Instrucciones: Prolongue el texto sobre el fútbol y la sociedad argentina a partir de su última oración.

Fragmento proporcionado:
───

Pero en la quinta final resucitó el Messías.
Los éxitos futbolísticos de la selección masculina de fútbol entre 2021 y 2022 no permiten contradecir nada de lo ya dicho; por el contrario, prueban la idea de la autonomía del fútbol que propuse en el segundo párrafo. Nada ocurre en la sociedad por culpa de o gracias al fútbol; más bien, ocurren a pesar del fútbol. Nada sirve allí como metáfora o como argumento: en el fútbol pasan cosas, muy excepcionalmente cosas buenas, y en nuestra sociedad pasan otras cosas –también muy excepcionalmente buenas, en su gran mayoría agobiantes–. Si la tesis del reflejo fuera acertada, un fútbol triunfante “reflejaría” una sociedad democrática, plural, feliz y con una distribución justa del ingreso. Como todos sabemos, el panorama de una sociedad injusta, desigual, racista, discriminadora, partida en varios pedazos irreconciliables entre sí no hizo sino agravarse después de ambos títulos, la Copa América y la Copa del Mundo: a todo lo anterior, le sumamos la sequía, la presidencia de Alberto y el éxito de Milei en las PASO. El éxito deportivo desencadenó una suerte de diez plagas egipcias, sin intervención divina: nos arreglamos solitos. La sucesión de un héroe deportivo excepcional por otro héroe deportivo excepcional no puede adjudicarse sino a la casualidad –o a la abundancia de futbolistas; pero los brasileños tienen muchos más futbolistas excelentes y no producen un Maradona y un Messi en el brevísimo lapso de veintisiete años. Quizás, esta es la única prueba tangible de la argentinidad divina; poca prueba para tamaña pretensión.

───

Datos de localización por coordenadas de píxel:
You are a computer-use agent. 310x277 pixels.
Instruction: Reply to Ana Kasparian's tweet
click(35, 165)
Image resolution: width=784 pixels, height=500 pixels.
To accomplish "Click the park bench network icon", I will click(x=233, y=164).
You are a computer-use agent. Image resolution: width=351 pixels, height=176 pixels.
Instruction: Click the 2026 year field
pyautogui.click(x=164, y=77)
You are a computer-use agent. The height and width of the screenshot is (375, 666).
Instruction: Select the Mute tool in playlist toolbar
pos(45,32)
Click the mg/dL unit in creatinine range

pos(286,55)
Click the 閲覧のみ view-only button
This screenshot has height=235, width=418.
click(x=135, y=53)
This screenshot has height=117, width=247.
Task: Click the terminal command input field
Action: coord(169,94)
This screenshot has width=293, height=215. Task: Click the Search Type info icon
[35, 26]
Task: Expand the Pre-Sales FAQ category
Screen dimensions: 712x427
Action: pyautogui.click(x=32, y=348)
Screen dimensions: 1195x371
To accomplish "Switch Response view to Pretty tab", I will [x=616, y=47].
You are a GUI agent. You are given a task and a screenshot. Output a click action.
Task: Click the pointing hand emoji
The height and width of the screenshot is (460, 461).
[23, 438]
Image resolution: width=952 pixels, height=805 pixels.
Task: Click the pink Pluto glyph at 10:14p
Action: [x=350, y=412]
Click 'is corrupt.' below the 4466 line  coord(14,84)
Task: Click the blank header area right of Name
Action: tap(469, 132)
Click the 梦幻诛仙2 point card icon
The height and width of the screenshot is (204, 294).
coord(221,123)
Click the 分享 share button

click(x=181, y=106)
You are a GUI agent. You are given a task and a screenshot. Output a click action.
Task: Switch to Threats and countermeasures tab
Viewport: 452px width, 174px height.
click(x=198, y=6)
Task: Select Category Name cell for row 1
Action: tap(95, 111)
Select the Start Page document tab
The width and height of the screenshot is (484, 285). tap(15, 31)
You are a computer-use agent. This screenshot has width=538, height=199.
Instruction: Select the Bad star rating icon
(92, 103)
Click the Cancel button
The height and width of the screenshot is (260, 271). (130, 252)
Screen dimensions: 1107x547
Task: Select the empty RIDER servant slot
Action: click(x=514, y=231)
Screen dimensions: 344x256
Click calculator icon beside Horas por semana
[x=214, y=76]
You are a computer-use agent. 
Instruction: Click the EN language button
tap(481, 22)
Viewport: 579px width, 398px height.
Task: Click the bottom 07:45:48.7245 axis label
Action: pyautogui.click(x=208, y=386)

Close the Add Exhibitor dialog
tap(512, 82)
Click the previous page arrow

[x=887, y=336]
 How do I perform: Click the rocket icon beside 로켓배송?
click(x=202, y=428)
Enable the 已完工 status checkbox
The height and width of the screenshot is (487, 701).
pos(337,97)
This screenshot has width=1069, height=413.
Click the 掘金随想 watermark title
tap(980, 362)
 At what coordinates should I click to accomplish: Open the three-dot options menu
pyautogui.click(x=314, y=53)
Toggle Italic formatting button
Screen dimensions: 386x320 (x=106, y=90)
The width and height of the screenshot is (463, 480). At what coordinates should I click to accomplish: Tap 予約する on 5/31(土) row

───

Respuesta:
Esa autonomía del fútbol fue ratificada por los mismos futbolistas, que se negaron tajantemente, en el regreso del 20 de diciembre de 2022, a la captura política del éxito deportivo. Pero no evitó que los líderes o algunos intelectuales partidarios la intentaran, generalmente a través del uso de metáforas simplistas. Vinieron de todos lados: del kirchnerismo (“el gesto de Messi es un gesto contra el poder”) y de la derecha conservadora (“debemos seguir el ejemplo de trabajo de la Selección”). El más notorio fue Horacio Rodríguez Larreta, el único que vistió la camiseta argentina en cada acto público. En esos días, Rodríguez Larreta, afirmó: “Estamos todos juntos detrás de una misma pasión. Ojalá podamos tener una unión similar a la que se logra en el Mundial para nuestro país, para sacar a la Argentina adelante. Ese es mi sueño y ojalá podamos mantener este espíritu para trabajar todos juntos”. Su inversión en el éxito deportivo no le reportó, claramente, una gran ganancia política.
Esto confirmó las tesis que propuse en 2002: el fracaso deportivo de la Copa de Corea-Japón no supuso ninguna alteración en la crisis económica, política y social de finales de 2001. A lo que ahora podemos añadir: ni el éxito deportivo de la Copa de Qatar en 2022 solucionó absolutamente nada de la nueva crisis. Por el contrario, luego del triunfo, todo empeoró. Y mucho.
Pero, por suerte, puede empeorar aún más.
6.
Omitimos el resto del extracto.